Example of all 3: visualizing traffic going through a Node.js load-balancer by geolocating the requesting IP address and sending them to a map in the web browser in real-time via Socket.io: http://vimeo.com/48470307

maptail

Alternatives to Node.js: EventMachine (Ruby) or Twisted (Python). Unfortunately, the majority of Ruby/Python libraries aren’t written to be evented/asynchronous, which means you can’t use those libraries in an asynchronous environment (because they will lock it up). Whereas the majority of Node.js/Javascript code *is* written to be evented/asynchronous.

So if Node.js is so badass, why not use it for everything?

→ **WHAT THIS EXERCISE ASKS**:
**A)** Answer these questions using the Node.js text:
(i) What sends the geolocated requests to the map in the web browser in real time?
(ii) Which two alternatives to Node.js are named, and what language goes with each?
(iii) Why can't most Ruby/Python libraries be used in an asynchronous environment?
**B)** Resume the Node.js text right after its closing question, "why not use it for everything?"

→ **Pixel coordinate grounding data**:
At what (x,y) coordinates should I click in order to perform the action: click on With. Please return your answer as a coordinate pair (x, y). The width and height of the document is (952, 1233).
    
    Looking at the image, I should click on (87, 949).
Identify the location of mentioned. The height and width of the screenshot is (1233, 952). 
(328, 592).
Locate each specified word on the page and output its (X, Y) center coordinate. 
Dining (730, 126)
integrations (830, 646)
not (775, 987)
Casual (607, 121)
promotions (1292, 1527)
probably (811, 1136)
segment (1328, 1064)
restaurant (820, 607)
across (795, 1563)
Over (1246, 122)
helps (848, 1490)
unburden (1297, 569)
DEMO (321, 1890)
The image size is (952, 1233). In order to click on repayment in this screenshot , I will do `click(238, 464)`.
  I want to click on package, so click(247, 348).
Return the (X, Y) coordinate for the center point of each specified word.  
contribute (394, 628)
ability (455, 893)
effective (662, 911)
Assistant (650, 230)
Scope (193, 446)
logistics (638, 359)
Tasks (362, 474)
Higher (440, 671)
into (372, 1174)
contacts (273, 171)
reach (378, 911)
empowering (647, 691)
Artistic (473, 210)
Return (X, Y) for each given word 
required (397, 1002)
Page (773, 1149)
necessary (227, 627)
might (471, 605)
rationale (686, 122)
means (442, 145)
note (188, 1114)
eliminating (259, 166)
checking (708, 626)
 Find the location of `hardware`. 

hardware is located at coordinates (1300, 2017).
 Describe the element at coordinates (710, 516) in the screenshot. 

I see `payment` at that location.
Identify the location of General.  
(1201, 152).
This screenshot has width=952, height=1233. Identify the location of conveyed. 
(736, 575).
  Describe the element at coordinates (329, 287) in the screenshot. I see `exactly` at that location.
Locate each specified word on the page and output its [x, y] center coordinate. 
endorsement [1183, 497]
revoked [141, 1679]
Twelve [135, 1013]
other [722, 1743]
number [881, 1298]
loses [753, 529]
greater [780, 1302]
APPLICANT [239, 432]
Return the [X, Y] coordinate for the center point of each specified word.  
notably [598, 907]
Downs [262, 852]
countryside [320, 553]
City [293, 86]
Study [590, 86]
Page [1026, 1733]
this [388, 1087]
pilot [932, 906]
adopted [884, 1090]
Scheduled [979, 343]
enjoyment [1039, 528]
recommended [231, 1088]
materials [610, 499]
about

→ **OUTPUTS FOR THE TASKS**:
**A)**
(i) Socket.io
(ii) EventMachine (Ruby) and Twisted (Python)
(iii) They aren't written to be evented/asynchronous, so they will lock it up.

**B)**
  1. CPU Blocking: because Node.js runs on only a single thread, any local processing you do (e.g. NOT database/service calls) locks the thread. For example, processing heavy numerical/algorithmic processing, or generating complicated HTML templates. Node.js works best when you do that data processing somewhere else (for example, in SQL or map/reduce database), and just sending along raw data (like JSON). This is why you’ll often see Node.js powering a thin API (calling out to a database and serving up some JSON) rather than a full-stack MVC implementation (like Rails/Django). This is why Node.js (backend server API) and single-page web apps like Backbone (frontend client-generated UI) are a powerful combination.

  2. Javascript as a language can be a pain in the ass: because JavaScript has spent so much time solely in the browser, it hasn’t gotten the love it deserves. It’s tough to fix things because of backwards compatibility (there are so many different browsers that would need to be updated, and web-compatibility is already hard enough). ECMA Script (the official Javascript “standard”) is evolving. Also, there are many javascript cross-compilers that allow you to write your code in another language, then convert it to javascript; example: CoffeeScript, Clojure, Dart.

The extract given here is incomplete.